Even if the penalty is NOT a tax, however, the IRS can still use setoff powers to collect it. That is because the Service has both a statutory and a common law right of set-off. That is, “the government has the same right which belongs to every creditor, to apply the unappropriated moneys of his debtor, in his hands, in extinguishment of the debts due to him." United States v. Munsey Trust Co., 332 U.S. 234, 239 (1947). For example, in Cherry Cotton Mills v. United States, 327 U.S. 537 (1946), the taxpayer was due a tax refund but the IRS instead applied that amount to a non-tax debt that the taxpayer owed the Reconstruction Finance Corporation (that debt arose from a loan given the taxpayer). The Supreme Court approved that use of the set-off power as between a tax overpayment and a non-tax debt.
The second remaining collection weapon is the tax lien. Section 5000A(g) does not prevent the tax lien from arising; it says only that the IRS cannot file a Notice of Federal Tax Lien. Section 6321 provides that the tax lien itself arises automatically as a matter of law when the IRS assesses a tax, sends the taxpayer a notice and demand for payment, and the taxpayer fails to fully pay. At the time it arises, the tax lien is secret, so Congress does not allow the IRS to enforce the tax lien against certain types of creditors until the IRS puts the public on notice about the tax lien by filing a Notice of Federal Tax Lien. Nonetheless, the tax lien will arise and will attach to “all property or rights to property” belonging to the taxpayer. That includes the taxpayer’s home and any future property that the taxpayer acquires, such as inheritances. See generally Drye v. United States, 528 U.S. 49 (1999) (taxpayer’s disclaimer of inheritence under state intestacy laws could not defeat attachment of federal tax lien, which was then enforceable against the person who received the disclaimed property per state laws of distribution and descent); United States v. Craft, 535 U.S. 274 (2002) (tax lien attaches even to tenancy-by-the-entireties property held by the taxpayer with his non-liable spouse).

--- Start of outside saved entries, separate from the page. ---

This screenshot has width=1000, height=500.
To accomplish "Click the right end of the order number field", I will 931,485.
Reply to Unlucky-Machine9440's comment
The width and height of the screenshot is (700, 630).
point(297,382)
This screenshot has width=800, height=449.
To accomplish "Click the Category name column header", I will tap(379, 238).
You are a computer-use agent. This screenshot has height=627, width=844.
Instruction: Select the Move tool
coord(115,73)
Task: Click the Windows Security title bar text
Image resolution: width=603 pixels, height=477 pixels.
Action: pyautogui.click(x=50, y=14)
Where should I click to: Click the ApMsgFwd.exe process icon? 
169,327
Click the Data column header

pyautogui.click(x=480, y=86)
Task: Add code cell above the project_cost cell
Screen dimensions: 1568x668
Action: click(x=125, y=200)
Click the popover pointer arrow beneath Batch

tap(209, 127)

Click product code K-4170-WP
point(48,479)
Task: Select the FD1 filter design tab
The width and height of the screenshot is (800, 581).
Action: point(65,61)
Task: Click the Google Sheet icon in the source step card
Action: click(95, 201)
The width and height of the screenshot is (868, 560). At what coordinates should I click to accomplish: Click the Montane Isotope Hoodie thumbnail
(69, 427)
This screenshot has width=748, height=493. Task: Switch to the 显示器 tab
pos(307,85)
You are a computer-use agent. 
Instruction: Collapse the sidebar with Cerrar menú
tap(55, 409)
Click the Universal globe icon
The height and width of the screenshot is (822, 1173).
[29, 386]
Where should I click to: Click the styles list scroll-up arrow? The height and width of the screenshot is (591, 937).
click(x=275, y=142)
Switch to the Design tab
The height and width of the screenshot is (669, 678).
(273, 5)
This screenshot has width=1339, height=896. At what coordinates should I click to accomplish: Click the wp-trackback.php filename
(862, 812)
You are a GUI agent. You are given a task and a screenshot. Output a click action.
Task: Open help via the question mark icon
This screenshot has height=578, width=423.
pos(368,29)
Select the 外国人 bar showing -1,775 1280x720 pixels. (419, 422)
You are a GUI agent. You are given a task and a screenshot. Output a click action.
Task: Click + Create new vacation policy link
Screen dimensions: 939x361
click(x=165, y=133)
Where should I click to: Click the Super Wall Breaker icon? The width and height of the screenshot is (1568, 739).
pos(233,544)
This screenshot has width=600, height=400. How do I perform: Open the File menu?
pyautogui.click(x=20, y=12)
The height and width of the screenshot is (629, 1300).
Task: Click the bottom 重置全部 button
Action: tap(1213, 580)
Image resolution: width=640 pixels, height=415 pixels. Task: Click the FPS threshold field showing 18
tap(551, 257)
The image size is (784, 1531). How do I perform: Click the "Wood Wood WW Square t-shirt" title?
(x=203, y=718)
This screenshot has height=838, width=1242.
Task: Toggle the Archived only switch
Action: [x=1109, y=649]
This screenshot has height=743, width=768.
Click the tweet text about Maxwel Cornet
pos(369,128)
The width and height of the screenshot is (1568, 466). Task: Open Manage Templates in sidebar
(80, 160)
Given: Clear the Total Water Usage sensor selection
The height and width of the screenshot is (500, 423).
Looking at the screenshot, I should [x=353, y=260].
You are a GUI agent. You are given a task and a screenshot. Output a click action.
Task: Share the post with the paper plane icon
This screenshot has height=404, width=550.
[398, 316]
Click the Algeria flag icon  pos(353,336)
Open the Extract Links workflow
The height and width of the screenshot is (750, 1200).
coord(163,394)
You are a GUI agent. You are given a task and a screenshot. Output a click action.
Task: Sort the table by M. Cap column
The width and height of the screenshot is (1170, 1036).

The third remaining collection weapon is the lien foreclosure suit. Section 7403 allows the IRS (represented by the Department of Justice) to file suit in federal court to foreclose the tax lien as against any property to which the lien has attached.
In sum, § 5000A(g) does impose some important restrictions on the IRS but does not remove them all. While it does not let the IRS to enforce the tax lien as against certain types of creditors, the lien will still exist. Similarly, while it does not allow the IRS to enforce the tax lien by administrative seizure, it does not prohibit court action. Now, it is a fair question to ask whether enforcement of the tax lien is worthwhile to the government without the ability to file a public notice of the federal tax lien or conduct administrative seizures. But the answer is not open and shut. More importantly, section 5000A(g) does not impose any restrictions on the IRS powerful offset powers, which are cheap and easy to use.
Whether it is wise for Congress to ask its tax agency to enforce the Health Care bill at all is a different question, which I do not here address.”